### EXCERPT TO READ
⟨
When I awoke this morning, I knew I needed to connect and get moving, to be present in my own life, to do what good I can, to turn fury into purpose, since I’m still lucky enough to be alive. I was nurtured by meditating and sitting in circle with the online group that has become ballast for me, then later set out on an 8-1/2 mile walk, where I sought grace and comfort from the divine through the conduit of nature and the physicality of full-body motion. At the turnaround point, I sat for a few moments on a large pink granite slab in the shade, drank (even more!) water, listened to the birds calling and responding, watched the limbs of a perfectly symmetrical tree arch over the wild undergrowth—all of us sheltered in peace.
From around a corner in the trail a vigorous elderly man appeared, his dog moseying beside him, enervated by his long coat in the midday heat. The man didn’t notice me at first, but his dog did, and picked up his pace to run toward me. He nuzzled his head against my knees; he pushed his head against my petting hand; he pinned my legs against the rock with his torso. In all his golden retriever glory, he ignored his person’s pleas to continue on their walk, leave the nice lady alone, etc., and he instinctively, effusively comforted me. When the man finally convinced his dog to leave—I could have sat there all afternoon, basking in dog—the good boy leaped in the air and wriggled his whole body, from head to toe, in a motion that looked to me like joy.
⟩
A series of records
⟨
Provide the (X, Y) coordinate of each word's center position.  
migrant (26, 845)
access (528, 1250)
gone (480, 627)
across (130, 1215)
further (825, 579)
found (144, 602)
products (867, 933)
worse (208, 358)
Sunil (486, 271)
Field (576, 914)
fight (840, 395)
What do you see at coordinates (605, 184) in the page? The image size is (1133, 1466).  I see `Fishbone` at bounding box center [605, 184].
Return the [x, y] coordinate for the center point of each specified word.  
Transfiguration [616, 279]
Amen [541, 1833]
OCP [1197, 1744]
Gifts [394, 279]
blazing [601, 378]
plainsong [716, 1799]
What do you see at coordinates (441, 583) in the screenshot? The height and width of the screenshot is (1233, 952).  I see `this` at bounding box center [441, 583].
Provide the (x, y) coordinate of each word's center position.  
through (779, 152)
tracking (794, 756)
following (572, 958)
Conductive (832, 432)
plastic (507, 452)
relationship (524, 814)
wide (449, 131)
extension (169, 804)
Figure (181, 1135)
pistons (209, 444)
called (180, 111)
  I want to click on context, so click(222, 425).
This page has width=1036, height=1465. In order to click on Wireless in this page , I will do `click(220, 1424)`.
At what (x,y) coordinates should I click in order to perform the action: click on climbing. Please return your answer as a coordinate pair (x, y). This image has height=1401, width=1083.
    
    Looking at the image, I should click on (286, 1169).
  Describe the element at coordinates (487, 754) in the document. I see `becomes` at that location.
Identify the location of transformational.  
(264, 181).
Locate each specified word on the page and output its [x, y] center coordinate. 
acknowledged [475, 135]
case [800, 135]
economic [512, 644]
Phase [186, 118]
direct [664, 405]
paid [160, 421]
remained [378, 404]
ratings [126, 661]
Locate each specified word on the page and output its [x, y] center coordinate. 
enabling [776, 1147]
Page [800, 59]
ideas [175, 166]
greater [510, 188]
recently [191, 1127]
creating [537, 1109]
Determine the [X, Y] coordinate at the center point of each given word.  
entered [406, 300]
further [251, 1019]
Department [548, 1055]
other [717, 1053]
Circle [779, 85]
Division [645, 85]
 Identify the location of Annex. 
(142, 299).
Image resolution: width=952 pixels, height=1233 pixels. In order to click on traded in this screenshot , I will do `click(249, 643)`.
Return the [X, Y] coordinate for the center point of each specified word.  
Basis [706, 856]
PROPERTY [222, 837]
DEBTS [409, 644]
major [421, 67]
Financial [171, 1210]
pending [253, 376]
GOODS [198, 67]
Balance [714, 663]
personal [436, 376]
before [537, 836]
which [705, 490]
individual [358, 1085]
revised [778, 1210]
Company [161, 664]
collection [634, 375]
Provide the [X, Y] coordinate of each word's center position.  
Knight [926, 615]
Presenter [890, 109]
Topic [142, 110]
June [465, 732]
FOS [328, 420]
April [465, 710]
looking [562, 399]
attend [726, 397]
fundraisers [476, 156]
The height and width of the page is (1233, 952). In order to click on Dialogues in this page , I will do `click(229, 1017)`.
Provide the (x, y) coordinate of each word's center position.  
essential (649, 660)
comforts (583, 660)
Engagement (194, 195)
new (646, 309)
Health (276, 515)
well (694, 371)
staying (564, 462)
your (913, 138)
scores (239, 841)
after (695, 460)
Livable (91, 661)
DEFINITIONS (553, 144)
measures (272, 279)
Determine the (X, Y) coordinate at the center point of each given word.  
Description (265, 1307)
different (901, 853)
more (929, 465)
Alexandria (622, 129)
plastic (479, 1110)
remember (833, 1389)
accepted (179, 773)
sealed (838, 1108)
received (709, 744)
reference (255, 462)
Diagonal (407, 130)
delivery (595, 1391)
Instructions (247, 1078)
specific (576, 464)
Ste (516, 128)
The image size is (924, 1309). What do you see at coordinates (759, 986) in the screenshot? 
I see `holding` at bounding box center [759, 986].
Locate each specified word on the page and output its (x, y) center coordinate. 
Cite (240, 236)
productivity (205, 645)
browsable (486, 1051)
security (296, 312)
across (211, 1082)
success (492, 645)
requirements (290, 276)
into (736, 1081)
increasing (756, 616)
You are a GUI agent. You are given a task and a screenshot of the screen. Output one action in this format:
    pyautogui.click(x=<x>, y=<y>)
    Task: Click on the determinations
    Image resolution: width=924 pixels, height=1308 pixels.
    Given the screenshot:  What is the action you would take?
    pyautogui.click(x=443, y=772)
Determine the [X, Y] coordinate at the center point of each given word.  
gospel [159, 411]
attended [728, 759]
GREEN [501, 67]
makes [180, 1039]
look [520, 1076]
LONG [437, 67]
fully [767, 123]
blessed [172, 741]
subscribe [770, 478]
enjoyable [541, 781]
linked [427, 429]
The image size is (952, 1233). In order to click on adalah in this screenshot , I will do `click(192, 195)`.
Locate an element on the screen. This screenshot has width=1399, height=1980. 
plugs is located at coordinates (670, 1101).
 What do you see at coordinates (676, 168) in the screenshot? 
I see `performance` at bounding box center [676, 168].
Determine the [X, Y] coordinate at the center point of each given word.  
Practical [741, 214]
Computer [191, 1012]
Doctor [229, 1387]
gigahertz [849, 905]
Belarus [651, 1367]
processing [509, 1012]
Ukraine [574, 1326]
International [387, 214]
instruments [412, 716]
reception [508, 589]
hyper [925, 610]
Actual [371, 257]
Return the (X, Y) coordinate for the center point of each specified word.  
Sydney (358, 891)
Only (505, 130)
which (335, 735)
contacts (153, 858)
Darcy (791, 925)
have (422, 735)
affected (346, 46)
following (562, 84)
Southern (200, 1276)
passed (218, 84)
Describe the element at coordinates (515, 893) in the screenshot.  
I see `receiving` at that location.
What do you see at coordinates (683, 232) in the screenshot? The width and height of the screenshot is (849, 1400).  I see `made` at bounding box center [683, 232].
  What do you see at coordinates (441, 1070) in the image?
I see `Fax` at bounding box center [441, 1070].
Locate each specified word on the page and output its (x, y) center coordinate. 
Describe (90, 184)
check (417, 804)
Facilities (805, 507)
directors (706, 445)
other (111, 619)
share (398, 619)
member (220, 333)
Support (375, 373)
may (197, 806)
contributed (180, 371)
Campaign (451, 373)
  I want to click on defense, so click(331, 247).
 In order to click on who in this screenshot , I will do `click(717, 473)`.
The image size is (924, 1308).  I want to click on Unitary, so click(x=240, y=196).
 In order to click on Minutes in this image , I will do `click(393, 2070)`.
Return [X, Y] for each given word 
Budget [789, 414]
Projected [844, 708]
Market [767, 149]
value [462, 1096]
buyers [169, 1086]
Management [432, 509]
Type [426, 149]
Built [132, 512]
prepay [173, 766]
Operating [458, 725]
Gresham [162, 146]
⟩
### WHAT IS ASKED
(1) From the walk passage, copy word for word the stretch from "From around a" through "me like joy.".
(2) According to the walk passage, what did the narrator sit on at the turnaround point?
(3) Extend the walk passage, picking up after its final sentence.

### RESPONSES TO THE TASKS
(1)
From around a corner in the trail a vigorous elderly man appeared, his dog moseying beside him, enervated by his long coat in the midday heat. The man didn’t notice me at first, but his dog did, and picked up his pace to run toward me. He nuzzled his head against my knees; he pushed his head against my petting hand; he pinned my legs against the rock with his torso. In all his golden retriever glory, he ignored his person’s pleas to continue on their walk, leave the nice lady alone, etc., and he instinctively, effusively comforted me. When the man finally convinced his dog to leave—I could have sat there all afternoon, basking in dog—the good boy leaped in the air and wriggled his whole body, from head to toe, in a motion that looked to me like joy.

(2) A large pink granite slab in the shade.

(3)
Sometimes, the beach is quilted with pebbles arranged in a row from the tide as an organized artist and the sand is saturated with saltwater to allow footsteps to raise in relief rather than sink in impression. Sometimes, we or our beloveds or anyone’s beloveds are present at the exact moment to witness the worst in the world, and sometimes, we’re present at the exact moment to witness the simplest, most beautiful best.